======== 抽出本文 ========
<オールスターゲーム:全セ4-7全パ>◇25日◇マツダスタジアム

 ソフトバンク松中信彦外野手(35)が2打席連続本塁打で、初の球宴最優秀選手賞(MVP)を獲得した。6回無死二塁だ。カウント2-1から中日吉見の内角スライダーに両腕をたたみ、バットを内側から出した。最後は右手1本でボールの表面を内側からたたくスイング。右から左へフェードのかかった白球は右翼ポール際の内側に押し込まれた。

 「あのコースをああやって打つのはここ1、2年なかった。あれを本塁打にするのが僕の持ち味。いい打撃ができました」。4回には広島ルイスの外寄り直球をバックスクリーン左へはじき返す同点ソロを放っており、2打席連発だ。

 第1戦(札幌ドーム)が行われた24日夕方から夜にかけ、九州・中国地方が猛烈な雨に襲われた。福岡市では1時間当たり116ミリという観測史上最大の雨量を記録。松中の自宅も避難勧告の対象地域となった。
======== 表示情報 ========
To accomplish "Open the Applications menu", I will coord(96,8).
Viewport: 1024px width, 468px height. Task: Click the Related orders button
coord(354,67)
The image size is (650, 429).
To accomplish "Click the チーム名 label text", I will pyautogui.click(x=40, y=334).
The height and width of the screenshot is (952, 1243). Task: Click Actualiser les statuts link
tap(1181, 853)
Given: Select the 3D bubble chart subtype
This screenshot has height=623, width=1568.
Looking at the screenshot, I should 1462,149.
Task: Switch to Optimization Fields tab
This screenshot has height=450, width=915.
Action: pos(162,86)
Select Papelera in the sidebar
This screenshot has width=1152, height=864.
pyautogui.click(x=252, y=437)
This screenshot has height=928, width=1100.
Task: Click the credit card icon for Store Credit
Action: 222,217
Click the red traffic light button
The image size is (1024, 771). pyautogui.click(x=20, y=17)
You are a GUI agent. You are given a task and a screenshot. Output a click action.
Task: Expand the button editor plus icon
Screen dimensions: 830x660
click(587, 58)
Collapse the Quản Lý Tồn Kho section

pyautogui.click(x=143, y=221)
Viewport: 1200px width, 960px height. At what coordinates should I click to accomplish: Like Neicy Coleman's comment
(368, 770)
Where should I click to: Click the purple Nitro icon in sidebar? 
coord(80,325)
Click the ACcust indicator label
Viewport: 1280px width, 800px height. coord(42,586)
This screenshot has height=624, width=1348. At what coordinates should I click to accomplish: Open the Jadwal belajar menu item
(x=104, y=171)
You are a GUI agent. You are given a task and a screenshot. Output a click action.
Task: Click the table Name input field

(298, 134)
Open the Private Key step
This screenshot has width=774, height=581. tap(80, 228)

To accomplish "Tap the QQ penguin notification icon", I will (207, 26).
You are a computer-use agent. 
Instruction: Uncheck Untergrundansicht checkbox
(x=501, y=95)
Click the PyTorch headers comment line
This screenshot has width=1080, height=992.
========
» 作業指示 1: 松中選手の球宴MVPの記事から、「<オールスターゲーム:全セ4-7全パ>◇25日◇マツダスタジアム」から「ール際の内側に押し込まれた。」に至るまでのすべてを、一字一句違えずに書き出してください。
» 作業指示 2: 松中選手の球宴MVPの記事について、最後の文の後から続きを書き進めてください。
表示情報の各行は、本件の作業には一切関係いたしません。

» 解答欄 1:
<オールスターゲーム:全セ4-7全パ>◇25日◇マツダスタジアム

 ソフトバンク松中信彦外野手(35)が2打席連続本塁打で、初の球宴最優秀選手賞(MVP)を獲得した。6回無死二塁だ。カウント2-1から中日吉見の内角スライダーに両腕をたたみ、バットを内側から出した。最後は右手1本でボールの表面を内側からたたくスイング。右から左へフェードのかかった白球は右翼ポール際の内側に押し込まれた。

» 解答欄 2:
 豪雨と戦ったのは、恵子夫人(36)だった。自宅近くに2本の河川があり、大雨による浸水被害の可能性があった。夫人は腎臓病の「ネフローゼ症候群」のため入院中の次男に付き添っていたが、危険な豪雨の中を帰宅。松中がこれまでに得た数々のトロフィーやメダルなどの大事な記念品を守ってくれた。

 「ちょうど(午後)11時くらいが満潮で、危なかったんですよ。妻が病院に行ってて飛んで帰って、1階にあったトロフィーやメダルを(浸水に備えて)上(2階)に上げてくれたそうです」。第1戦後、夫人からの電話で、状況を知った。心身とも疲労の重なる愛妻を元気づけたい一心でバットを振り抜いた。

 お立ち台には長男と一緒に上がった。「息子が来てたので、目の前で打てて良かったです。パパやったよ」。10度目の球宴出場でつかんだ初のMVP。お立ち台で見つめ合う親子の目がキラキラと輝いた。